始まりはロサンゼルスの空港。女優をキャスティングするお金持ちマダムと自動車整備士を目指す個性的な女の子のやりとりにクスッとなる。懐かしいあのアイテム達の数々に時代を感じる。

NYではドイツから来た道化師と黒人が登場。同じような帽子に変わった名前、二人の掛け合いは実に楽しい。

アフリカ出身の黒人と盲目の女性との出会いが描かれるパリのタクシーの中では、当時のフランスの時代背景や差別についてのメッセージが物語を通して訴えられている。

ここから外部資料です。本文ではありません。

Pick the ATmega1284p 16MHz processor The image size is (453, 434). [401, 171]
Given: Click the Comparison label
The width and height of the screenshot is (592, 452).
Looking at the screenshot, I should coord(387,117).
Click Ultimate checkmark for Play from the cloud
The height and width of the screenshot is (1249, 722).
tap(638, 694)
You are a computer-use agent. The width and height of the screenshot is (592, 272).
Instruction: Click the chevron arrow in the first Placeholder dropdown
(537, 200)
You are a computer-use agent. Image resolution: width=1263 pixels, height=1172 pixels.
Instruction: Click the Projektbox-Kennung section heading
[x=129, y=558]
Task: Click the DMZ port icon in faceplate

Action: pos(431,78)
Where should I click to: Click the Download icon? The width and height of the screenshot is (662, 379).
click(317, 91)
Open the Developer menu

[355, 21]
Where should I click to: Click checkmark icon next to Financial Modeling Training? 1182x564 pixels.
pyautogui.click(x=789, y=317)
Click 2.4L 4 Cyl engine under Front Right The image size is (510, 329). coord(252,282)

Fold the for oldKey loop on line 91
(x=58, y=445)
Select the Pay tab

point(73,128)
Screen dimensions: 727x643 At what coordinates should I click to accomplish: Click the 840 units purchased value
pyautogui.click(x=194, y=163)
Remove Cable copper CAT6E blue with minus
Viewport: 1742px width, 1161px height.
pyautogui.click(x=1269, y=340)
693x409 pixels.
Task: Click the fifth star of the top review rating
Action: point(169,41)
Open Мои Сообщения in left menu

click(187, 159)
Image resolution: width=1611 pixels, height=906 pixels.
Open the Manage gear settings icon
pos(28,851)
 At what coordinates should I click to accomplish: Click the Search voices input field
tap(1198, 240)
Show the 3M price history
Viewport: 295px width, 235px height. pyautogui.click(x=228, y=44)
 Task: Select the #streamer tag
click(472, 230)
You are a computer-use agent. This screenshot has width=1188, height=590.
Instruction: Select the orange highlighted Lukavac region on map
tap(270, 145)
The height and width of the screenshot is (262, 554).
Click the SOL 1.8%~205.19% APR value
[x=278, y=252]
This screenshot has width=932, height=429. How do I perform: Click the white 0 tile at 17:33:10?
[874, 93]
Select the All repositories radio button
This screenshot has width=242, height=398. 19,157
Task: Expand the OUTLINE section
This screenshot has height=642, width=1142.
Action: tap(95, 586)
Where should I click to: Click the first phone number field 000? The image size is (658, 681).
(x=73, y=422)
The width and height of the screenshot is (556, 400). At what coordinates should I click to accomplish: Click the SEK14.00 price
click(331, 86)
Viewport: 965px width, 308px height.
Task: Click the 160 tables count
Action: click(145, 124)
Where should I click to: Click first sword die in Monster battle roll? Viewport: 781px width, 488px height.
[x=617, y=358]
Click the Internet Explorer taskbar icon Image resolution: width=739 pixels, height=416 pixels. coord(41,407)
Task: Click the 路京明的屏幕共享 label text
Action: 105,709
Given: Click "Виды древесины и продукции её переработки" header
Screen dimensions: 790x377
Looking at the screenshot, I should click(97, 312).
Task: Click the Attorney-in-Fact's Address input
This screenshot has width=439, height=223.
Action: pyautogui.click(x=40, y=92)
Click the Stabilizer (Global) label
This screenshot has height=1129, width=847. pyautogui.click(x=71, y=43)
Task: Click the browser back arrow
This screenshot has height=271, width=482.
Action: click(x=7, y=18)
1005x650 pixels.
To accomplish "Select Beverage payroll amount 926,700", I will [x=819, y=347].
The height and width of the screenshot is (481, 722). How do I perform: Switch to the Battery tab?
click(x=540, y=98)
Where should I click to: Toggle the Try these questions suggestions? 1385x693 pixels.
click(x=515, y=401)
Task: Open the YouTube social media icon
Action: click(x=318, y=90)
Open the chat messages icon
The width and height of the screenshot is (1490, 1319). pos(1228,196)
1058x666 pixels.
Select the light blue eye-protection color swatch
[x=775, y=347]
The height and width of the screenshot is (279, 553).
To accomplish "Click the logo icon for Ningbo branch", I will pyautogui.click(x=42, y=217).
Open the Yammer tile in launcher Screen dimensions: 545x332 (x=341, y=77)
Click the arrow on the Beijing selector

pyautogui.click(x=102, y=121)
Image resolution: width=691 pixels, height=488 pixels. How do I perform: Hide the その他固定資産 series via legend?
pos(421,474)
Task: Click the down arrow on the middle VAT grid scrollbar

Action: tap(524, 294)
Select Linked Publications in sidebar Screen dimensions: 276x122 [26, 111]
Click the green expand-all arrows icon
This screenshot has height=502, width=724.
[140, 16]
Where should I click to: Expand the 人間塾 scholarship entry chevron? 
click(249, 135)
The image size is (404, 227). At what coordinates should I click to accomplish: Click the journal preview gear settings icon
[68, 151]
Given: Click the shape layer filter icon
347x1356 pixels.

ローマのタクシーは、イタリア人をステレオタイプに描きすぎていてちょっと笑えない。“エロス”がテーマになっている。

ヘルシンキでは哀しみと不幸をテーマに繰り広げられる。「ちょっと思い出しただけ」のタクシーでのシーンは、このシーンから着想を得たのかしら?

バラエティー豊かな作品集、珠玉の短編小説が連なり、美しい名作になっていて、観るだけで心が満たされる。
生きているといろいろあるよね、さまざまな人がいるよね、だけど今日も地球は回ってる。夜を街を走るあのタクシーも。明けない夜はないーー。